◆ Article:
* BEGIN *

On Tuesday, the Third Circuit issued a decision that will substantially impact the sentences imposed for federal fraud offenses. In United States v. Banks, the Court rejected the so-called “intended loss” rule in the Federal Sentencing Guidelines, holding that only “loss[es] the victim actually suffered” may be used in calculating the recommended sentencing range for fraud crimes.1 This holding could revolutionize sentencing for fraud offenses, inasmuch as the calculation of loss amount is the single biggest factor driving the recommended ranges for offenses controlled by the Fraud Guideline.2 Moreover, the rationale embraced by the Third Circuit, in this case, provides defendants powerful ammunition to push back against aggressive interpretations of the Sentencing Guidelines.
Before examining this decision, it is worth reviewing first how the loss amount plays into the calculation of a sentencing range under the Fraud Guideline and second the transformational analytical framework that the Third Circuit applied, which stems from the Supreme Court’s 2019 decision in Kisor v. Wilkie.
Fraud Guideline
The Fraud Guideline prescribes advisory sentences for a wide range of economic crimes, including theft, embezzlement, and most forms of fraud. Under that Guideline, the economic loss caused by an offense is the primary driver of the severity of a sentence. For instance, the recommended sentencing range for a first-time offender convicted of wire fraud that resulted in losses of $10,000 would be zero to six months in prison. But if the same person caused $100,000 in losses, the recommended sentence would be 15 to 21 months, while a loss of $1,000,000 would lead to a recommended sentence of 33 to 41 months.

* END *

◆ Extracted information:
* BEGIN *

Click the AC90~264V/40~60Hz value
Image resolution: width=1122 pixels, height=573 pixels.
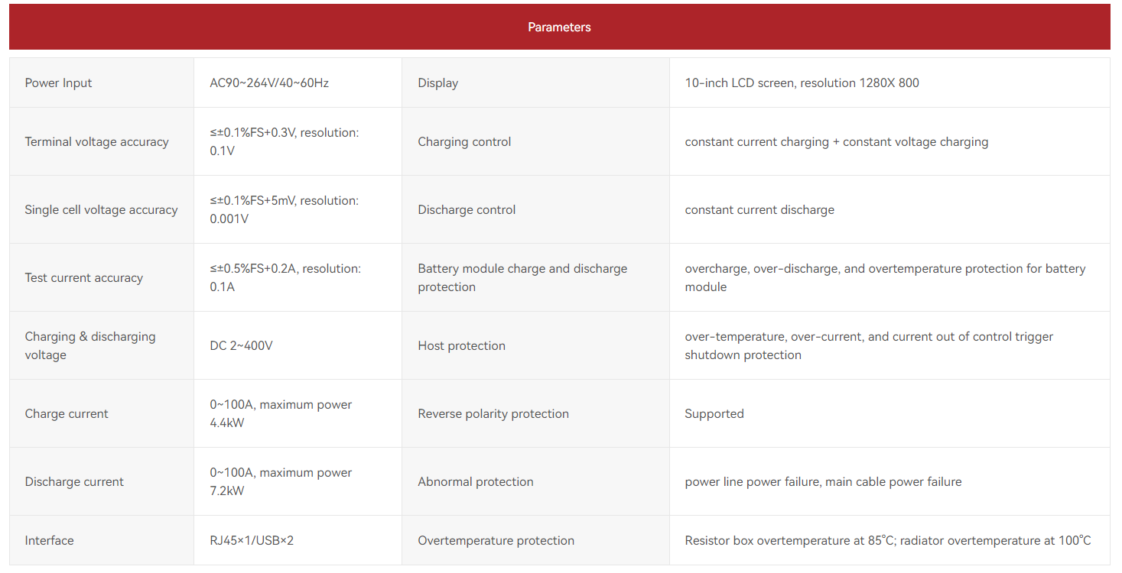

* END *
* BEGIN *

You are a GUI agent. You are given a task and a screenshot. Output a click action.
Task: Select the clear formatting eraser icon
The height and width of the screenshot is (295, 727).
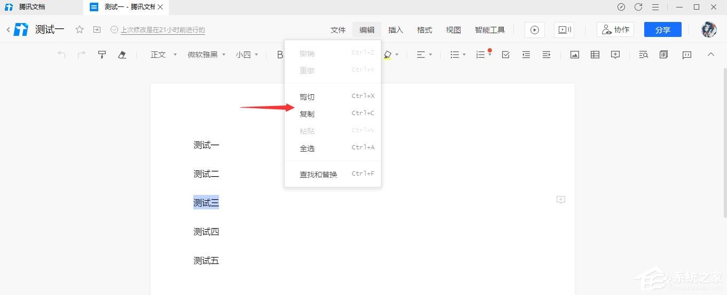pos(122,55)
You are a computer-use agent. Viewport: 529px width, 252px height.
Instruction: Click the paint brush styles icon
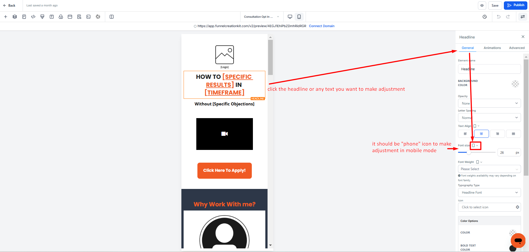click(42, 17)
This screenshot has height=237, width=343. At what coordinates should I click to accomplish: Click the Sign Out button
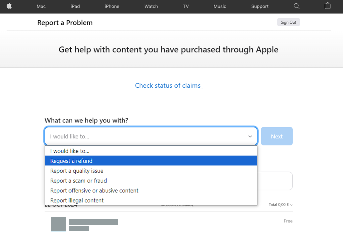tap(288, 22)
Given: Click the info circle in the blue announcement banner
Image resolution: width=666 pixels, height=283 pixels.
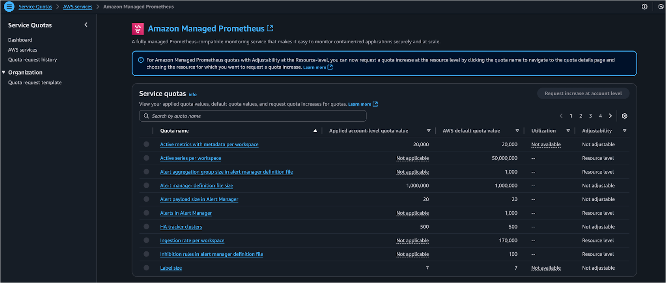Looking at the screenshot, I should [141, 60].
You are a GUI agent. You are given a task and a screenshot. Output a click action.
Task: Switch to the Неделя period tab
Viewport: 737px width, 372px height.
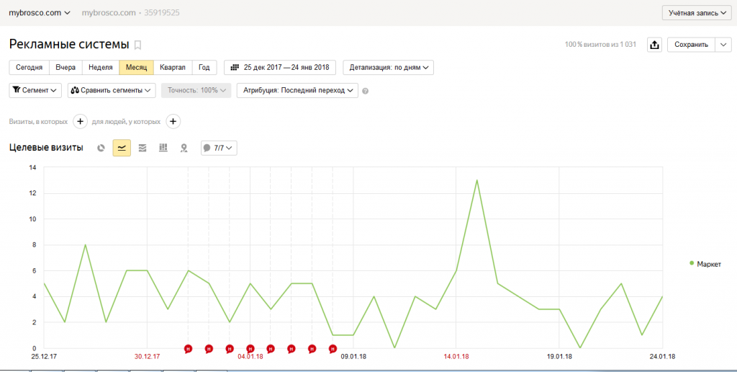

* END *

◆ Tasks to complete:
a - Print the passage of the article on the Third Circuit's fraud sentencing decision from "On Tuesday, the" to "the Sentencing Guidelines.", copied word for word.
b - Output the lines of the listing from the line with "Click the AC90~264V/40~60Hz value" to the line with "Image resolution: width=1122", both included, reproducing them verbatim.

◆ Full solutions:
a -
On Tuesday, the Third Circuit issued a decision that will substantially impact the sentences imposed for federal fraud offenses. In United States v. Banks, the Court rejected the so-called “intended loss” rule in the Federal Sentencing Guidelines, holding that only “loss[es] the victim actually suffered” may be used in calculating the recommended sentencing range for fraud crimes.1 This holding could revolutionize sentencing for fraud offenses, inasmuch as the calculation of loss amount is the single biggest factor driving the recommended ranges for offenses controlled by the Fraud Guideline.2 Moreover, the rationale embraced by the Third Circuit, in this case, provides defendants powerful ammunition to push back against aggressive interpretations of the Sentencing Guidelines.

b -
Click the AC90~264V/40~60Hz value
Image resolution: width=1122 pixels, height=573 pixels.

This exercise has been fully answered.